Alicia peered at her closely. “Ah. Like a vision.”

“Yes. Perhaps my cynicism comes in good time. Better I have it early than too late. At any rate, His Majesty said you should acquaint me with my new duties as you had once performed similar ones, and then he remarked on our visit to the greenhouses that morning. I only hope for your sake that he did not overhear our conversation.”

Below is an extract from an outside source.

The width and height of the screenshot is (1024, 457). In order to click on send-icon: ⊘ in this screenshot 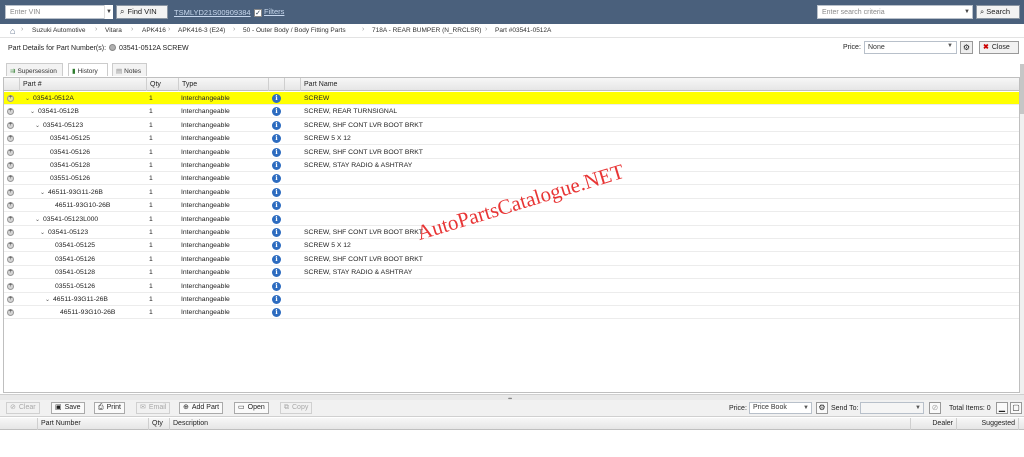, I will do `click(935, 408)`.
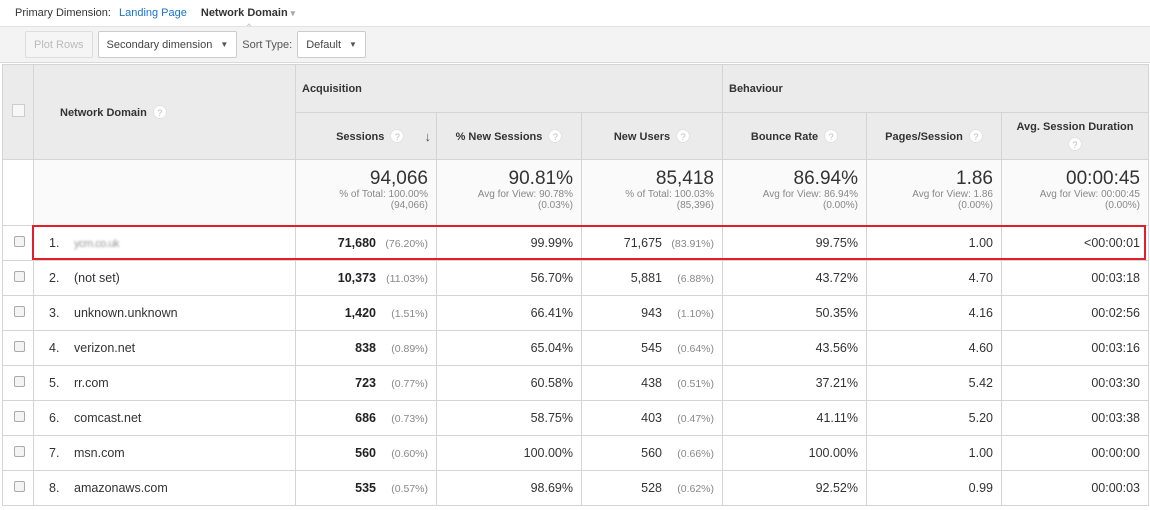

“The place I picked was all right,” said the Duchess. “One of the gardeners works for me as a kind of … gossip. He tells me bits and pieces, what the butler or cook says, what the footmen overhear from dinner table conversation, you know. The palace servants know there are listening devices for they are the ones who install them.” She laughed again, this time genuinely. “Though there are bought-men who actually do the listening, Aresians, I’ve heard, for the Lord Paramount does not trust anyone else. Despite that, the placement of the devices is left to the palace servants, for it is the custom that anything to do with the house is done by the servants of that house. Royals never think of their servants as being people! Lords Paramount don’t consider commoners capable of independent thought or motivation, but I’ve come to know that the palace servants are capable of a great deal. They live upon graft and influence, my dear. A little oil here, to grease the wheels, a little push there, to mitigate a decision. The servants who trade in such matters are careful to leave dead spots between the spy-ears so they and their donors can negotiate privately.”

Genevieve shuddered with agonized relief, an emotion too painful to be enjoyed but too reassuring to resent. “Then I’m right. I’m not imagining it. Someone is listening.”

“Oh, yes, my dear. Somehow, His Majesty finds out almost everything we say and do, no matter where we are, in our houses, our carriages, our bedrooms, including, I sometimes think, our private closets, and no doubt there are specialists who listen to our most indelicate noises in the hope of decoding a conspiracy. They are listening everywhere but out-of-doors, and, I think, sometimes even there.”